Сорняк написал(а):Мимо кассы.
Хотя данный текст, по моему мнению, представляет собой качественно низкопробное произведение, я всё же полагаю, что этот отрывок годится для анализа.
Конспирология – излюбленный прием пропаганды
Автор задаёт языковую конструкцию, обладающую исключающей функцией. Лексема «излюбленный» предполагает презумпцию целенаправленного зла, «приём» лишает речь субъектности, а «пропаганда» маркирует пространство ложности. Таким образом, термин «конспирология» редуцируется до ярлыка, пригодного для риторического удаления объекта из поля рационального анализа.
Учитывая, что автор — специалист по теоретической и прикладной лингвистике, подобный выбор лексики не может быть приписан неосознанной импульсивности. Напротив, здесь проявляется сознательное применение лингвистического ресурса как инструмента иерархизации дискурса.
Далее автор прибегает к обобщающей редукции, представив «конспирологов» как однородный блок. Это ключевой момент манипуляции. В действительности под этим ярлыком скрывается крайне разнородная совокупность позиций, включающая:
– представителей левого и правого радикализма,
– религиозных представителей, эзотериков, технокритиков,
– интеллектуалов, маргиналов и социальных фрустрированных,
– рациональных критиков экспертной системы и псевдонаучных сектантов,
– людей с различными когнитивными стилями: от аналитиков высокого уровня до обладателей синкретического или мифопоэтического мышления,
– носителей как академического, так и неформального, самоорганизованного знания,
– индивидов всех возрастных категорий, социальной принадлежности и уровня институционального капитала,
– субъектов, стремящихся к метапозиции — к синоптическому обзору множества нарративов и к построению холистических, интердисциплинарных карт реальности.
Это статистически аморфная среда, объединённая лишь общим вектором скептицизма к доминирующим нарративам. Попытка представить такую группу как скоординированную, лживую и психологически мотивированную сеть — и есть форма вторичной конспирологии: теория заговора о теоретиках заговора.
Если все мнения равноправны, то я могу сесть и немедленно отправить и мое мнение в Интернет, не затрудняя себя многолетним учением и трудоемким знакомством с тем, что уже знают по данному поводу те, кто посвятил этому долгие годы исследования. (...)
Где, согласно собственному восприятию Палопа, он располагается за этим столом, и какое место отводит ув. Админу? Who is who в этой конструкции?

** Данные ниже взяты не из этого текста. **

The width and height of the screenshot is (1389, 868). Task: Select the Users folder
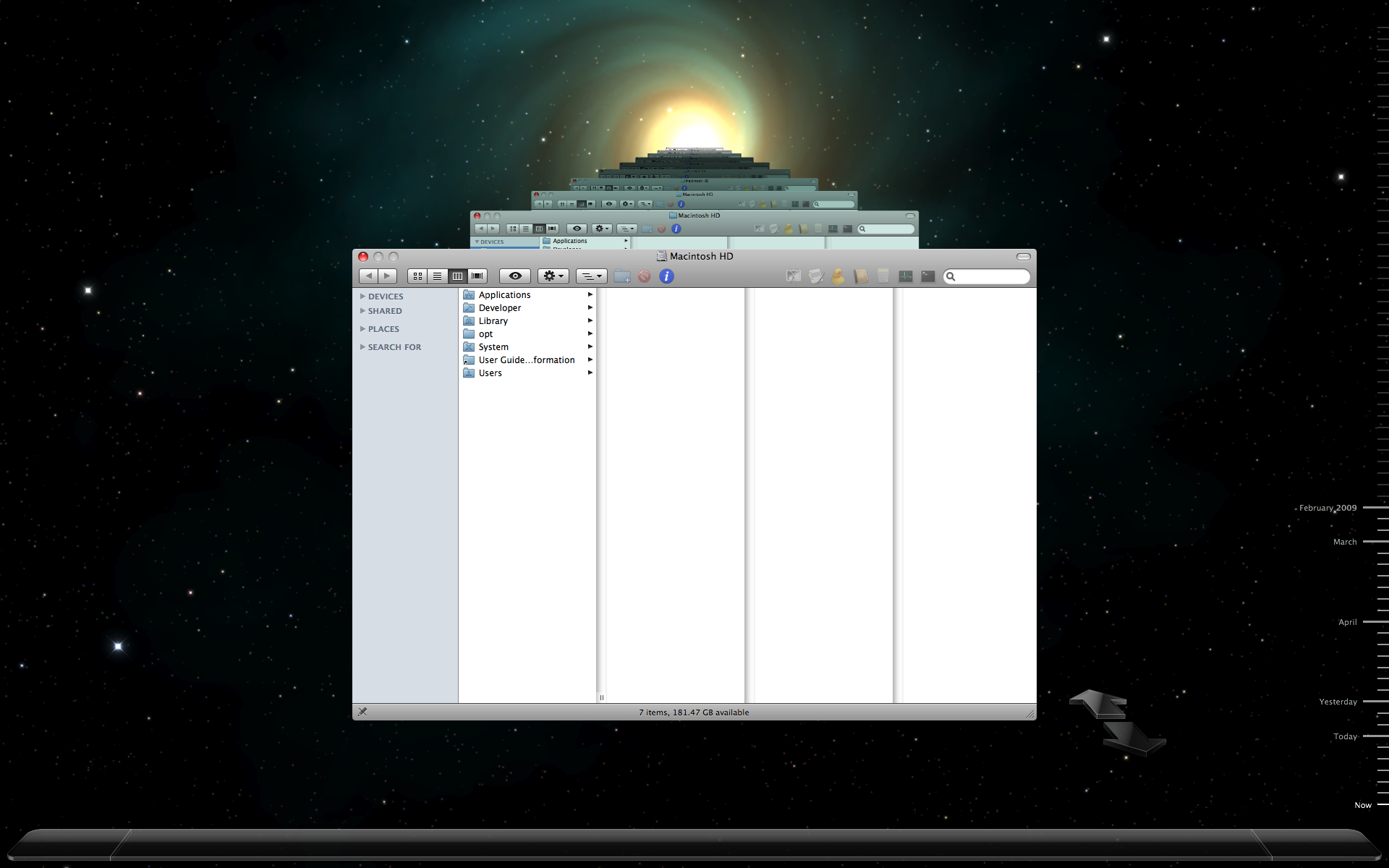pyautogui.click(x=490, y=373)
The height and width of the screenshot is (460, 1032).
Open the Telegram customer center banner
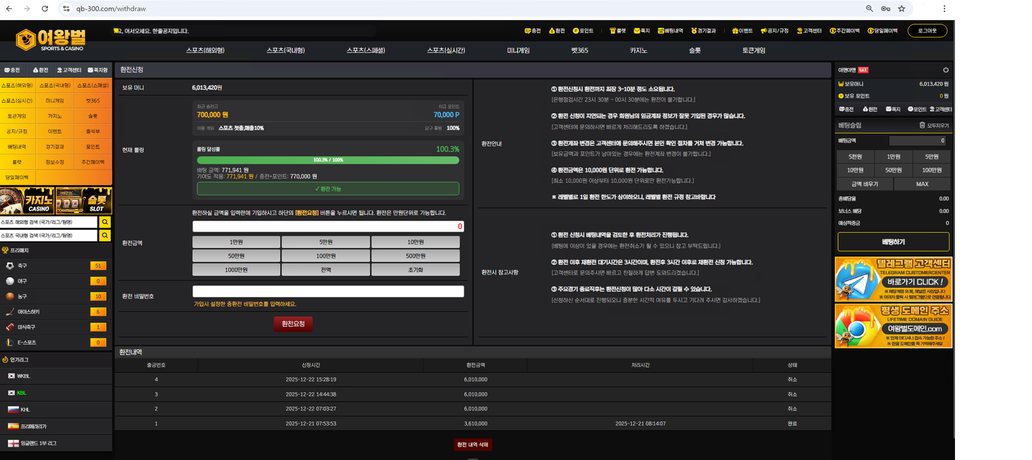click(x=893, y=279)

Особое внимание заслуживает переход от лингвистической дезавуации к психологизации. Ссылка на исследования, согласно которым «веру в конспирологию разжигает обида», подменяет вопрос истины вопросом мотива. Даже если так, это не опровергает содержание тезисов и теорий. Истина не зависит от психологических причин её появления.

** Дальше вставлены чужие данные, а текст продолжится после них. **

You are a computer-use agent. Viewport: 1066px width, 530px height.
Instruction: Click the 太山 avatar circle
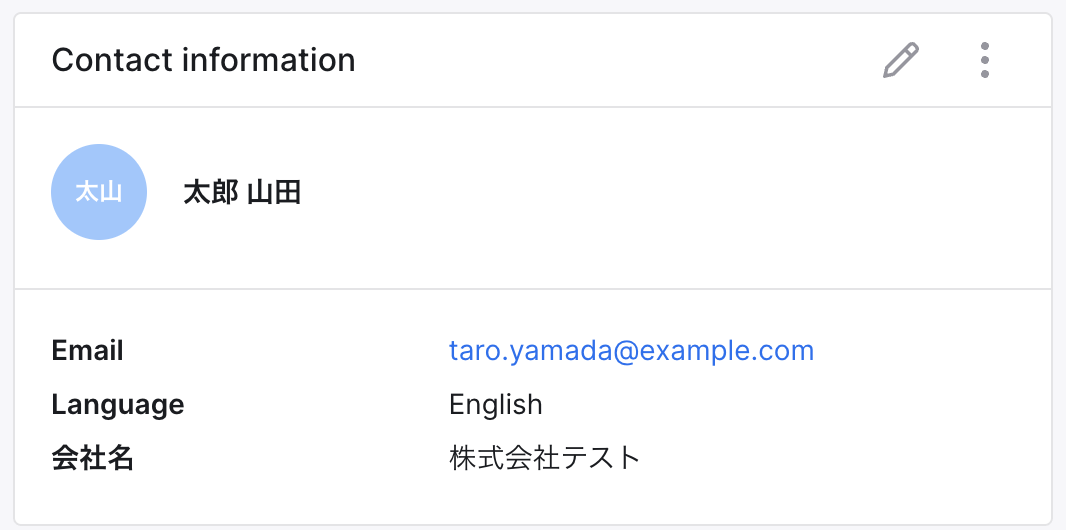tap(99, 192)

Показателен логический круг, возникающий при определении конспирологических теорий как «неправдоподобных, нелогичных или фантастических тайных планов». Это — нормативная дефиниция. В неё изначально заложен критерий ложности. То есть теория признаётся конспирологической, потому что она кажется неправдоподобной, а неправдоподобной она считается, потому что она — конспирологическая. Это замкнутый контур, в котором возможность рационального рассмотрения устраняется структурой самого высказывания.
Ссылка на Зализняка придаёт тексту видимость опоры на авторитет. Однако из цитаты следует принципиально другое: Зализняк описывает ситуацию кризиса доверия, возникшего в условиях политизированной гуманитарной науки. Его мысль более сложна: официальная наука, поставленная на службу идеологии, теряет доверие, и это доверие затем перераспределяется в пользу сенсационализма. Но сам текст Марголис воспроизводит аналогичную логику исключения: она, как и советская власть в примере Зализняка, делегитимирует иные версии на основании их отклонения от «официального» курса. Получается, что логика, которую она осуждает, повторяется — но в инверсии.
Финальный пассаж — «гениальный ум чувствует опасность там, где я тогда замечала лишь глупость» — выглядит как акт интеллектуального раскаяния, но по факту он только усиливает эффект дискредитации. Упрощённый тезис звучит так: если Зализняк считает это опасным, значит, это не просто глупость, а угроза. Однако здесь вновь отсутствует логическое звено между утверждением и доказательством. Опасность декларируется — и автор предлагает поверить в неё на основании авторитета. Таким образом, призыв к рациональности осуществляется иррациональными средствами.